I dreamed that I must have been in China. I was inside a café, it was a decrepit but spacious and well-lit room with wooden dividers between seating spaces. There were tall windows with tattered velvet draperies. I was sitting at a short table next to a wall, on an armchair that looked a lot like those red armchairs at Stairway to Love. I was having coffee.
I was acutely unhappy. I’m not sure why, but I was hungover or depressed or extremely tired. Suddenly, insanity possessed me. My logic might have been that I could purge the unhappiness if I said a positive thought out loud, a thought that equated to a piece of a plan. So I got up and yelled at nobody in particular: “I want to open a bar in China.”
I immediately felt silly because I noticed two pairs of western eyes measuring me with amusement. There was a long glass counter in the room, like they might have at a jewelry store, and there were two middle-aged Russian women behind it. Both of them were tall and thin, wearing waisted gray dresses. They looked like aging Soviet commune beauties from the 50s. One had blond hair in a voluminous bun on top of her head, the other had short black hair in 20s hairstyle.
“Of course you are going to open a bar in China,” said the blonde in Russian, who was seated on a backless rotating chair, possibly filing her nails. “And I’m going to help you.” She beckoned for me to come towards the counter with a friendly smile. Some of her teeth were gold. It was unsettling.
My apprehension did not convince the women. The blonde placed a square piece of napkin on the glass counter and began charting out some kind of plan with a blue pen.

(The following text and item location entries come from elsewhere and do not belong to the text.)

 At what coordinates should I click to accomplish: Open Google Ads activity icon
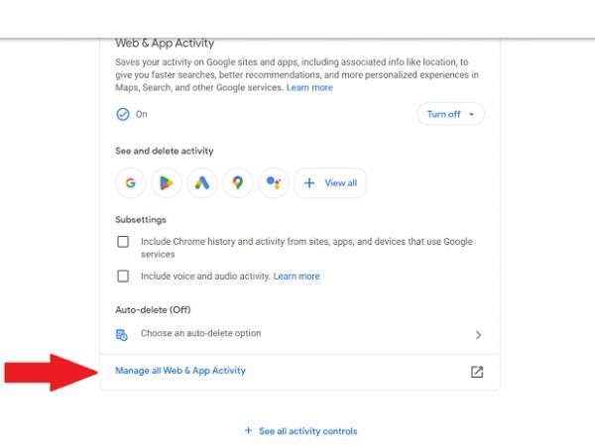pos(202,182)
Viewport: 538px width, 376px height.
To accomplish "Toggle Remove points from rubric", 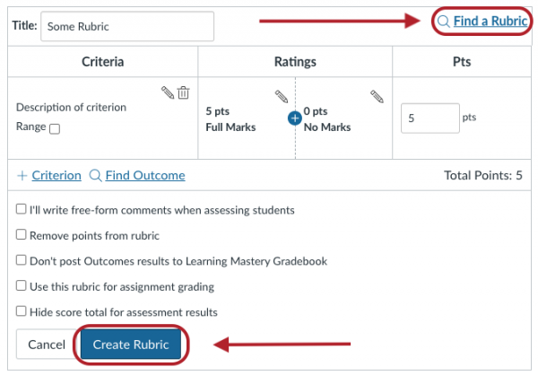I will 22,236.
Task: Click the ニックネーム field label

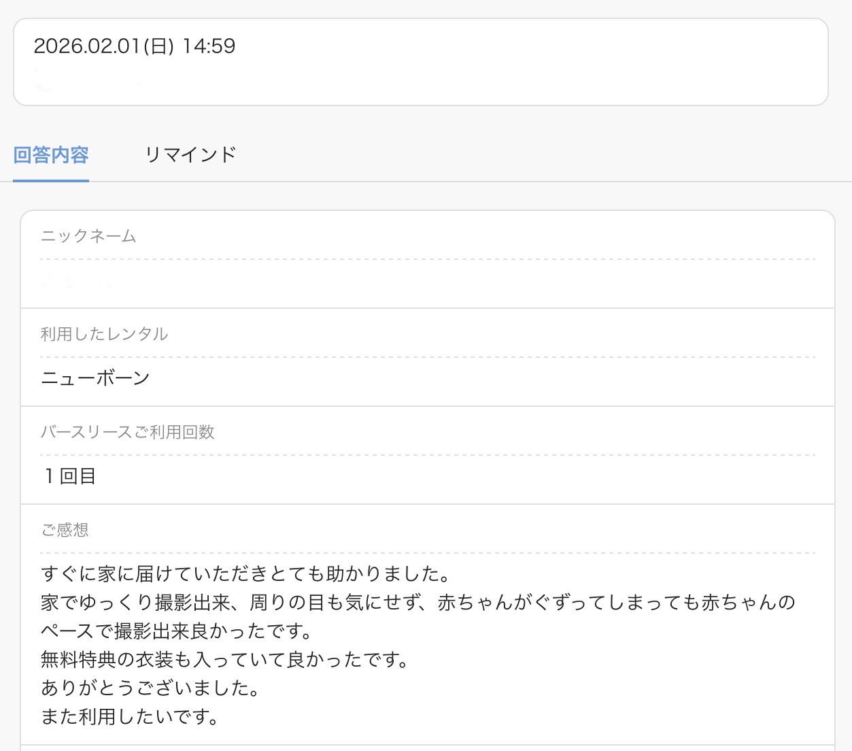Action: [x=88, y=236]
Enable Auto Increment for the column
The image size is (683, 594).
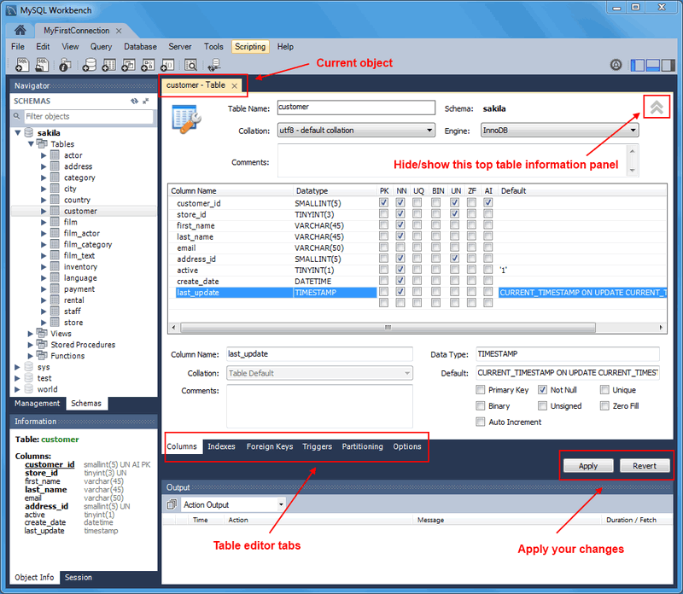[480, 421]
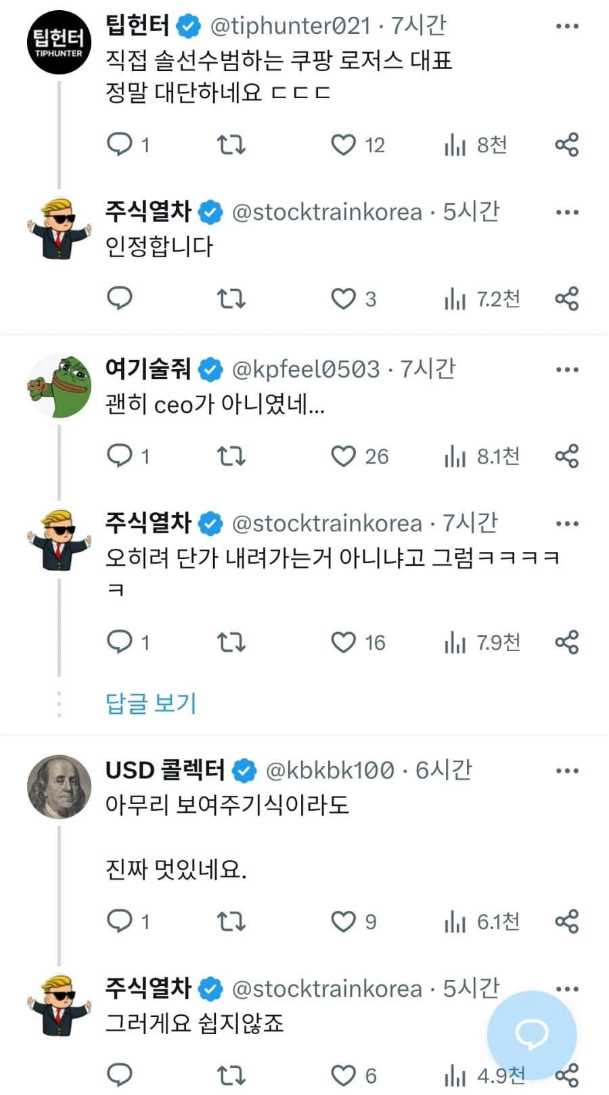Open the '답글 보기' link to see replies
The image size is (609, 1095).
tap(152, 704)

The next thing I remember, the three of us were in the backseat of a green and yellow Beijing taxi, floating down a countryside road. The road was foggy. Suddenly, even with the fog, I noticed a dark figure walking towards our car, far down the road ahead. I could see his silhouette through the windshield. Then I realized that he was holding a camera, he was filming me and the Russian women through the windshield of our car. I don’t think we even had a driver.

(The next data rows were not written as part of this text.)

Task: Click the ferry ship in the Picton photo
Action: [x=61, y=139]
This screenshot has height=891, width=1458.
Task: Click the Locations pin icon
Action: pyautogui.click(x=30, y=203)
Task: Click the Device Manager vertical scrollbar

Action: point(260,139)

Then I had a flashback. Greg was telling me: “It’s really cool, I’ve been wanting to do this for a long time. It’s called passing through 200 burning iron bricks.” I realized vaguely that he was talking about some kind of extreme sport activity, like bungee jumping or sky-diving. Except this was “passing through 200 burning iron bricks.”

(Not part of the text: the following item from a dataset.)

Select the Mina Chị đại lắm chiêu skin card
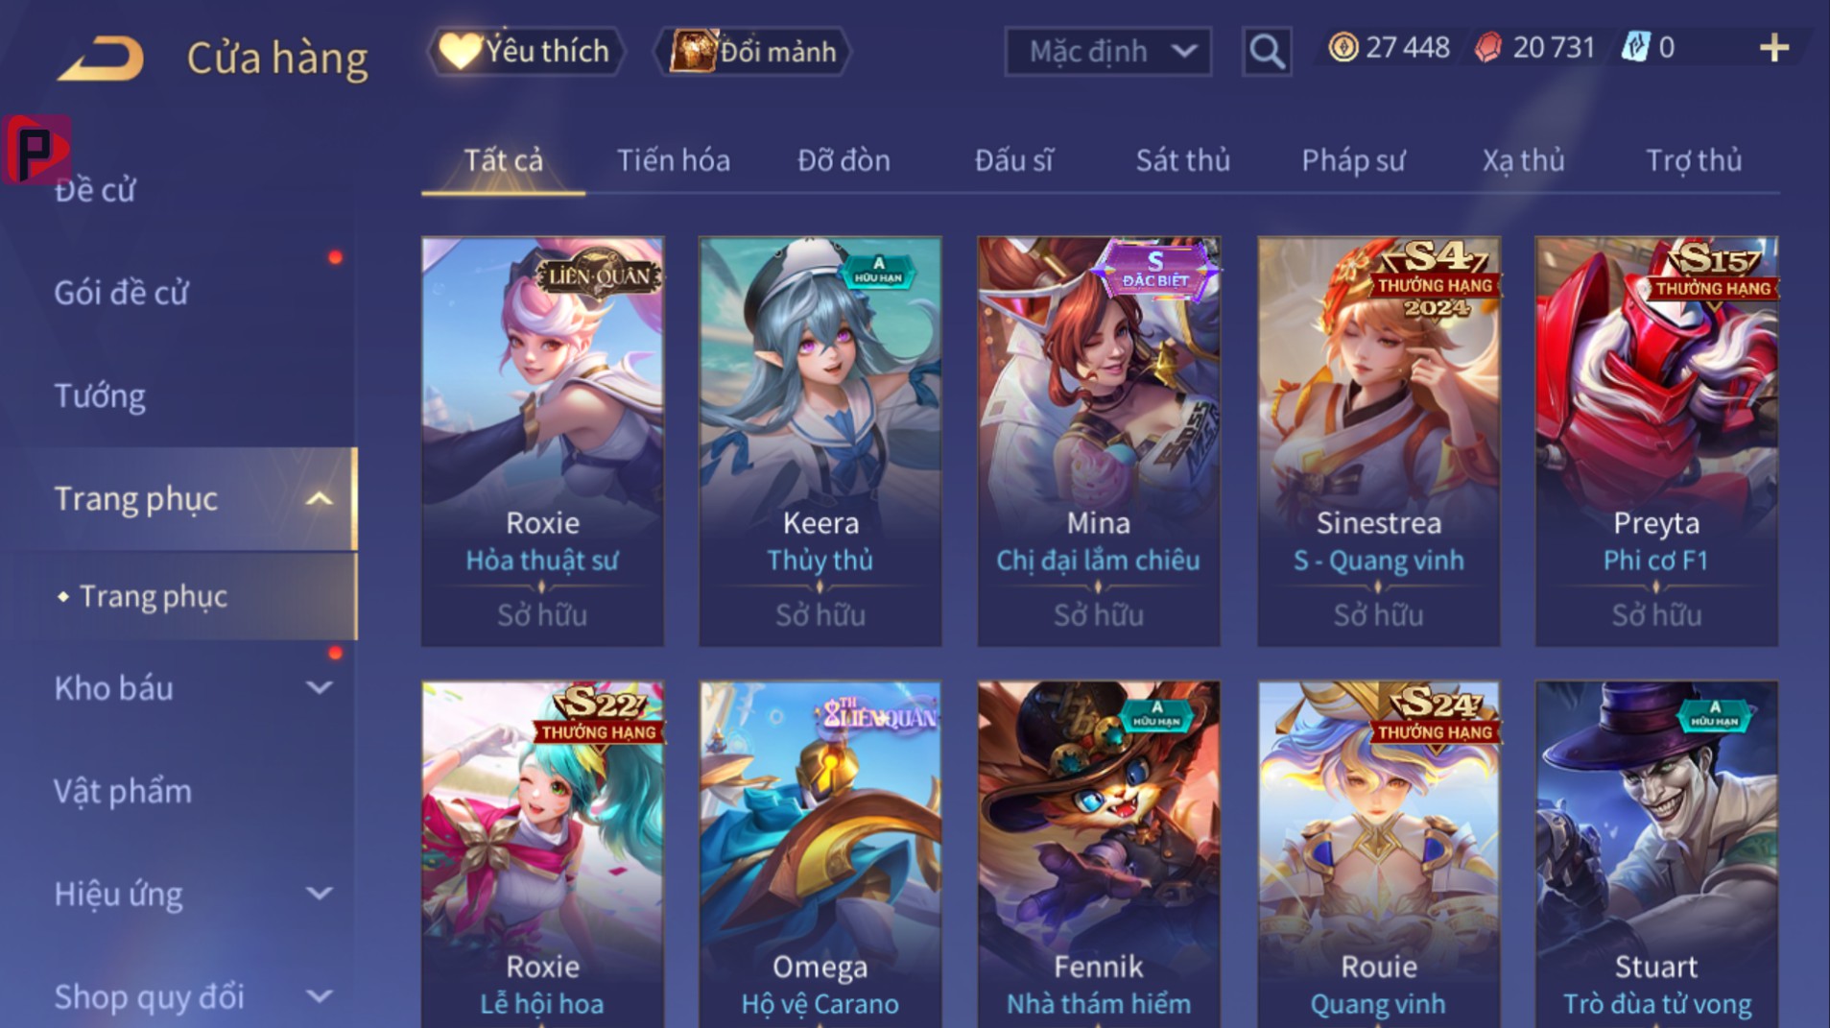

The next cocoon the jumpsuited men pulled from the “return tube,” I realized all of a sudden, was my friend Greg. They cut the crusty white fabrics away and his body was suddenly exposed.Hot steam was rising from it. It was blue-white in color and unmoving, but somehow I realized he was alive. He looked like a perfect but lifeless sculpture, with long black hair frozen into form. He looked nothing like the real Greg in fact, but for some reason I knew it had been him. The body had a smooth, marble-like surface, covered with a thin, uneven layer of liquid grime, like a piece of pottery before it’s fired. His skin was glistening. Then he opened his eyes; they were beautifully-shaped but black empty slits. A beautiful stone face with black slit-eyes. I was fascinated and horrified.
Suddenly the hands of the jumpsuited workers swarmed to his body and began to crack and peel and chip off bits of the top layer of grimy white marble, the smooth stone, as if Greg had been encrusted with it. like in that. What fell to the earth, however, were not pieces of white stone-shell, but gleaming metallic bricks. Lots and lots of metallic bricks. His body was shuddering and breathing heavily. I remember vaguely thinking that a woman’s body probably wouldn’t survive the 200 burning iron bricks experience.
At that moment I had a profound sense that the situation was a significant metaphor, but that sense never crystallized into a coherent thought and I could never put it into words. It was just this “cool thing” Greg really wanted to do, a painful process involving falling down a tube into a bottomless quarry, fire, and 200 burning iron bricks.
I don’t, in reality, want to open a bar in China.